A number of tools have been designed to help identify and measure trends, and the Average Directional Index and related indicators created by Welles Wilder are amongst the most robust of these tools. The key concept underlying the Average Directional Index is that in an uptrend more of today's trading range will be above yesterday's high than will be below yesterday's low, vice versa in a downtrend. (Note, this tool is most commonly used on daily charts, but can be used for any time period, for example weekly, or intra day).

There are three components to this tool. +DI is a directional indicator which measures how much on average over a look back period each day's trading range has been above the high of the previous day, expressed as a percentage of the day's range. -DI measures in similar fashion how much  on average each day's trading range has been below the low of the previous day. ADX (Average Directional Index) measures the difference between +DI and -DI, so when the two directional indicators are moving apart ADX will increase. The standard look back period is 14 days (per Welles Wilder) however other settings are often used, for instance 8, 13 and 18. As with all indicators, there is generally a trade off between speed and accuracy of signals, the lower settings will give you quicker signals, but there may be more false signals.

The +DI effectively measures the strength of the bulls, the -DI the strength of the bears. Whichever of these two indicators is above the other, that is the dominant one; in an uptrend DI+ will be higher than DI-, in a downtrend DI- will be higher than DI+.

The ADX measures the strength (or otherwise) of the trend.
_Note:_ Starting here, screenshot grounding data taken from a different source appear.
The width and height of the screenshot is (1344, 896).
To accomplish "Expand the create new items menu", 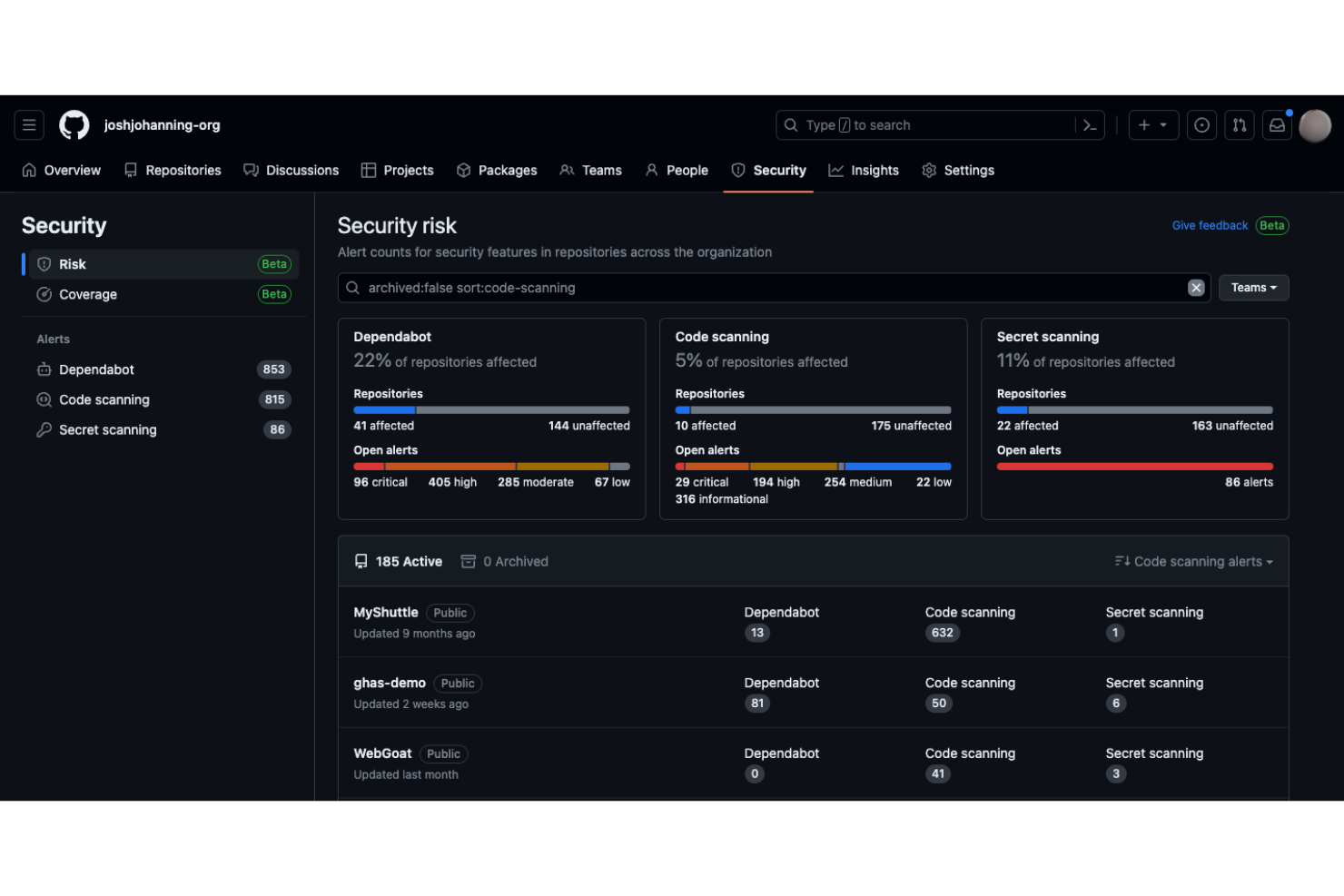I will [x=1153, y=124].

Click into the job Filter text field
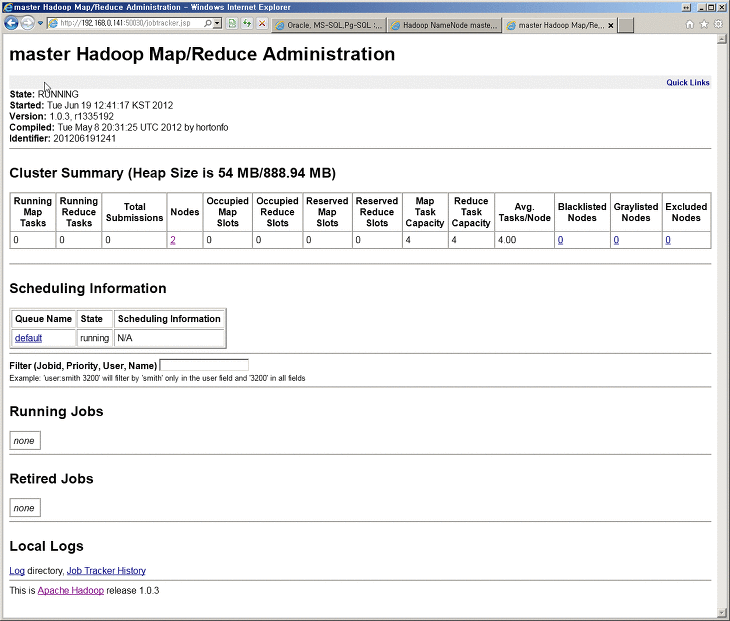(x=204, y=366)
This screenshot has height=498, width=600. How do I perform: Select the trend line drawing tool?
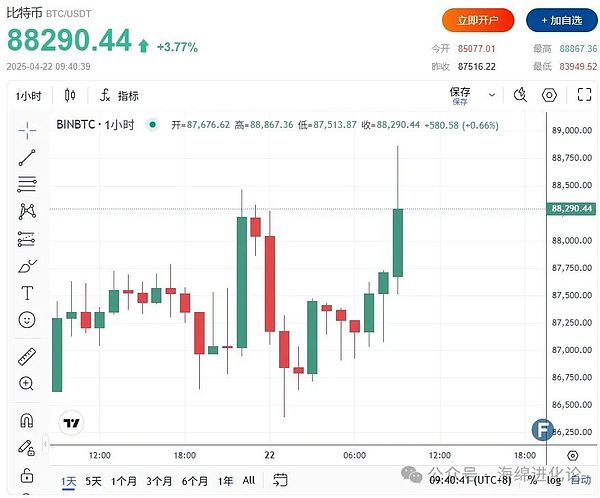point(27,157)
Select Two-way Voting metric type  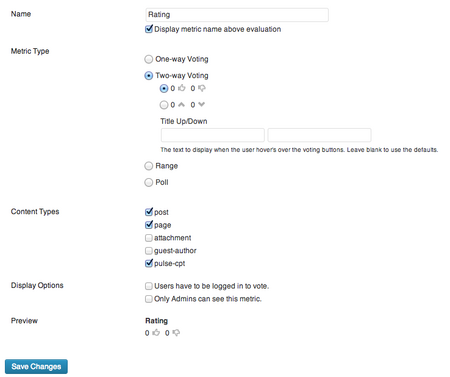pos(149,76)
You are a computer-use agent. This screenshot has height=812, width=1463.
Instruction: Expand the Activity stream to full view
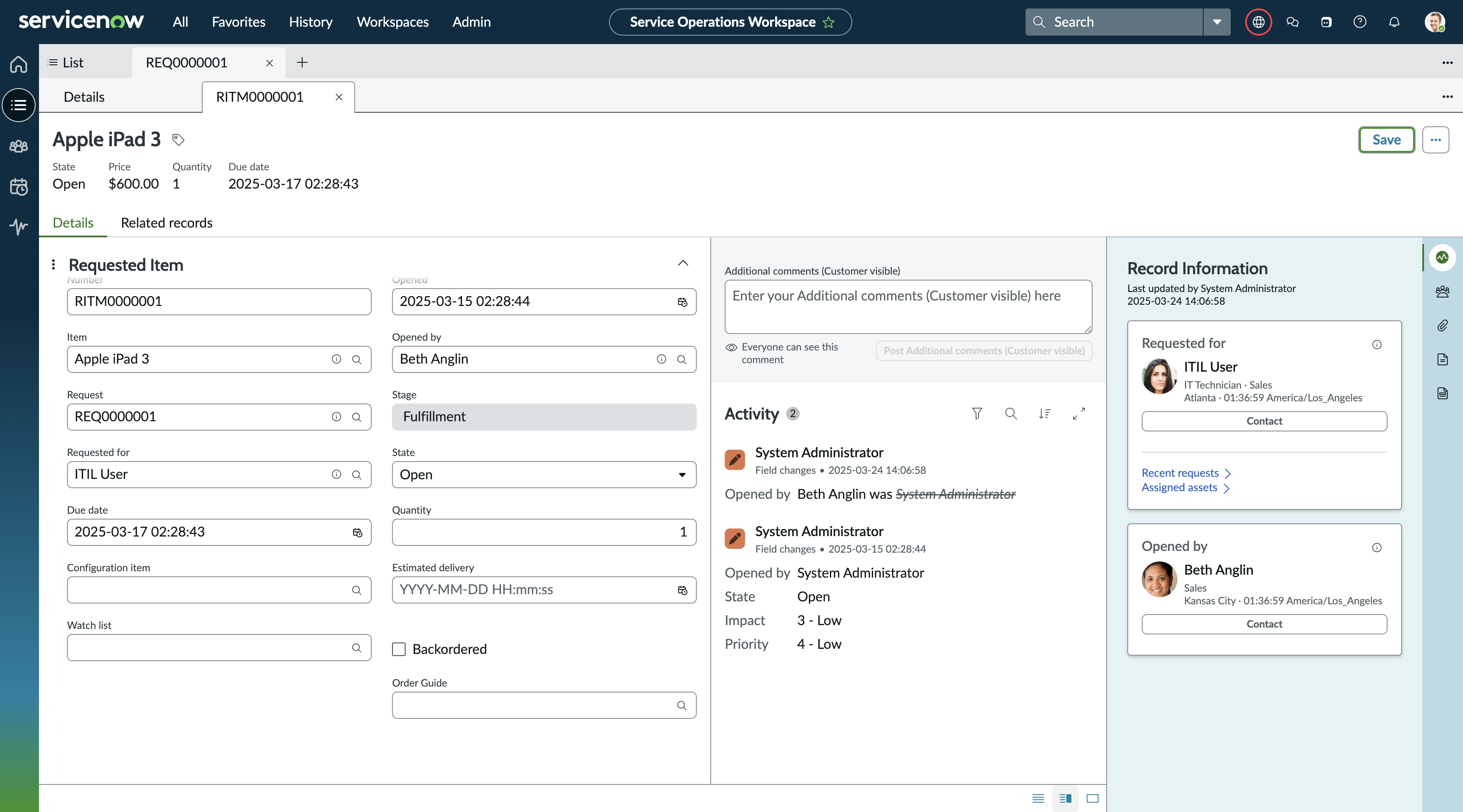tap(1079, 413)
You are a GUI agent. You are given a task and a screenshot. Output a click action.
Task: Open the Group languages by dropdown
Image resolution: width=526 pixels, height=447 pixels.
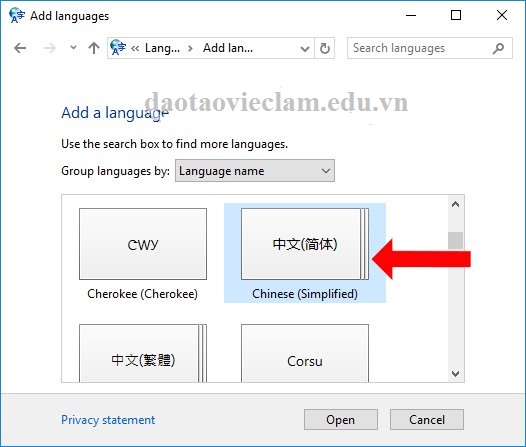coord(255,171)
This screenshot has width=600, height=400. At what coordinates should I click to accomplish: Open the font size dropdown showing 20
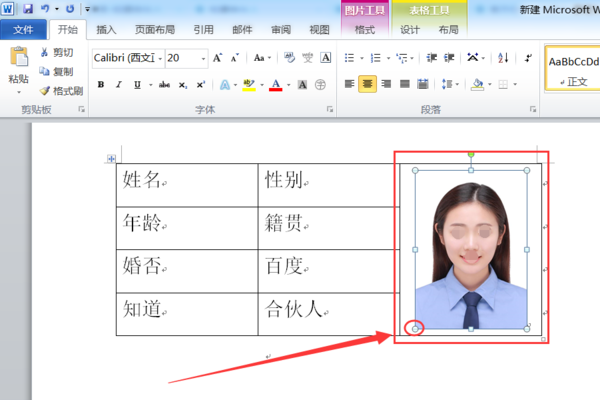(x=202, y=59)
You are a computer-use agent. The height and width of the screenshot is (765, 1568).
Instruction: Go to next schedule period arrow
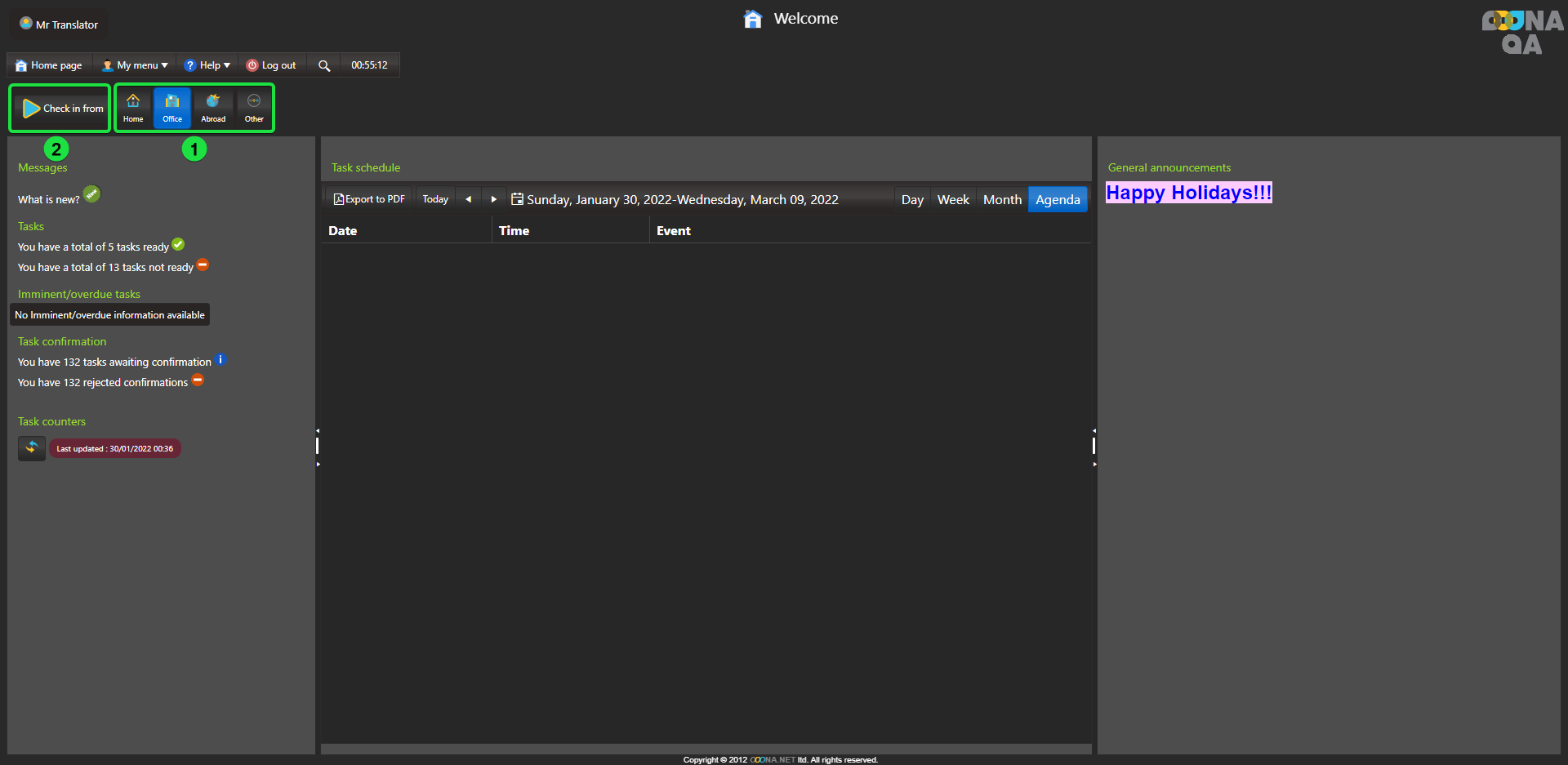pyautogui.click(x=493, y=199)
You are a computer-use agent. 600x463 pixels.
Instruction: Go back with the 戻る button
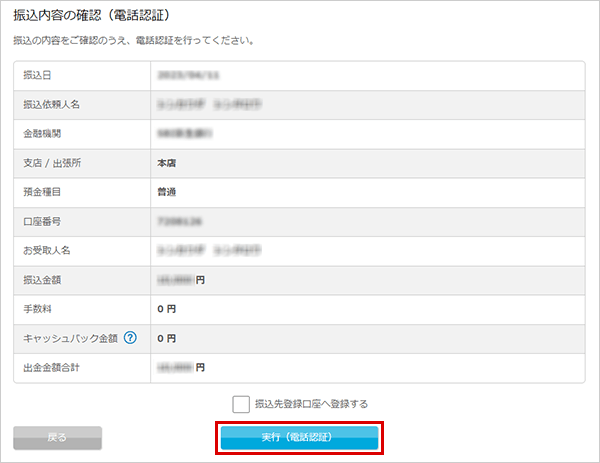tap(58, 437)
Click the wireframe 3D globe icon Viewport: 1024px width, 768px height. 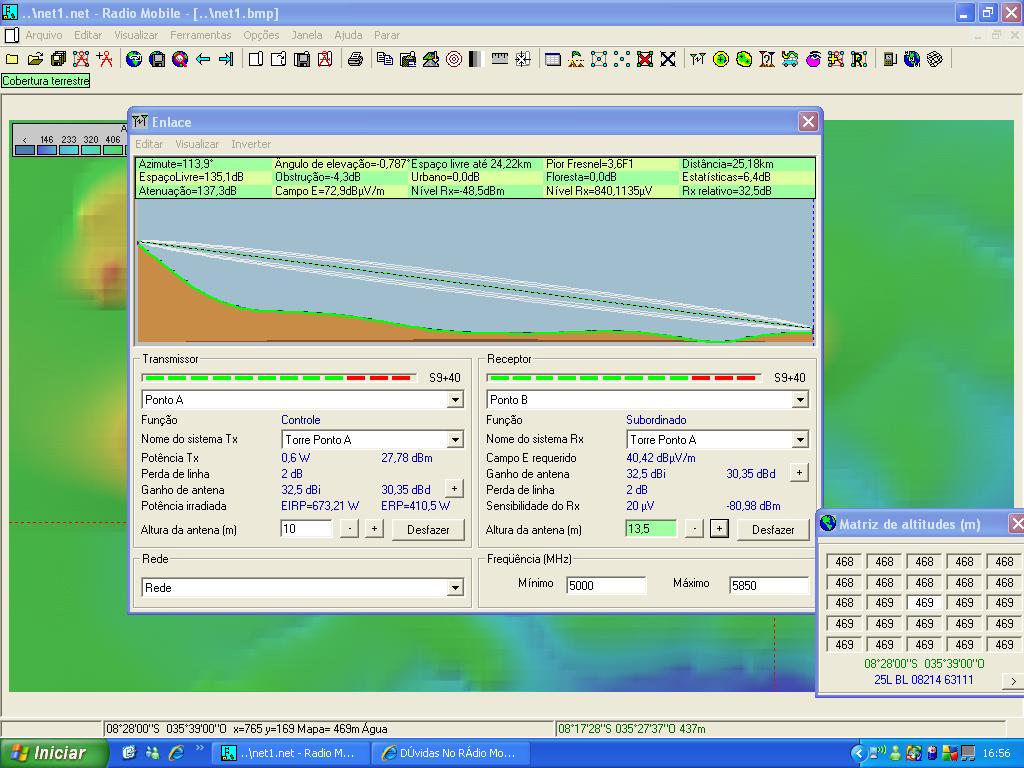pos(935,59)
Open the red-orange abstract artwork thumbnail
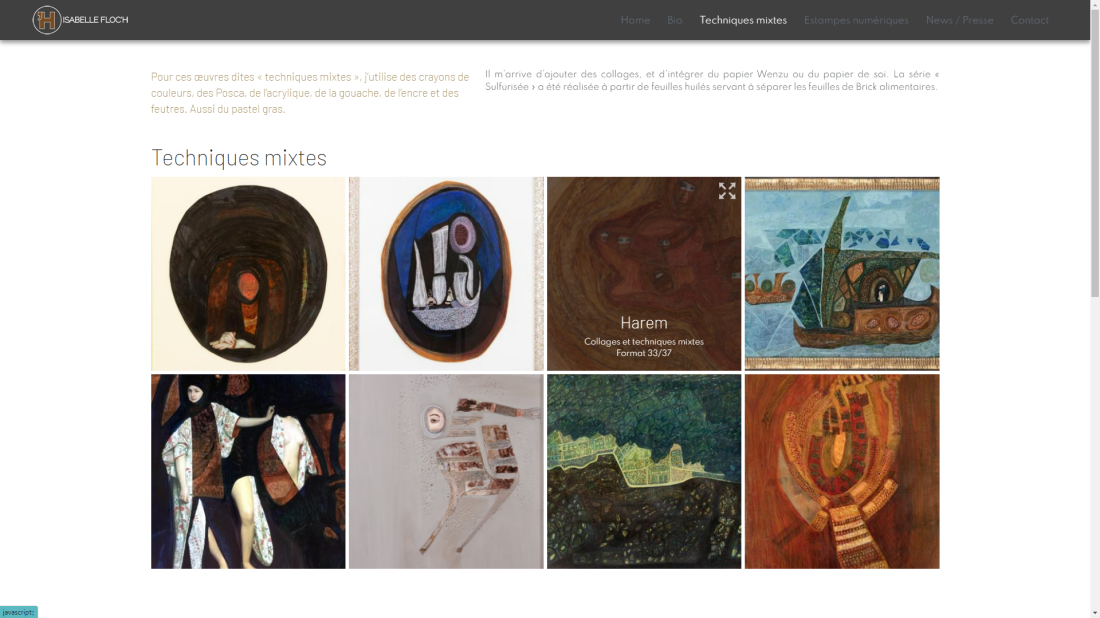Image resolution: width=1100 pixels, height=618 pixels. pyautogui.click(x=842, y=471)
If the ADX is above 25 this is taken as an indication that a trend is in place, and trend following techniques can be used. (Some traders use 30 as their cut off.) A rising ADX means the trend is increasing in strength, a falling ADX signifies either consolidation or a potential reversal of trend.

One note of caution, ADX usually lags price action a little, and by a significant amount in a sharp trend reversal. No indicator is perfect.

So what trading strategies can be used with this tool? In essence, the tool can be used both as a filter to identify when and when not to use trend following techniques; in addition the tool is also used by some traders to generate entry or exit signals.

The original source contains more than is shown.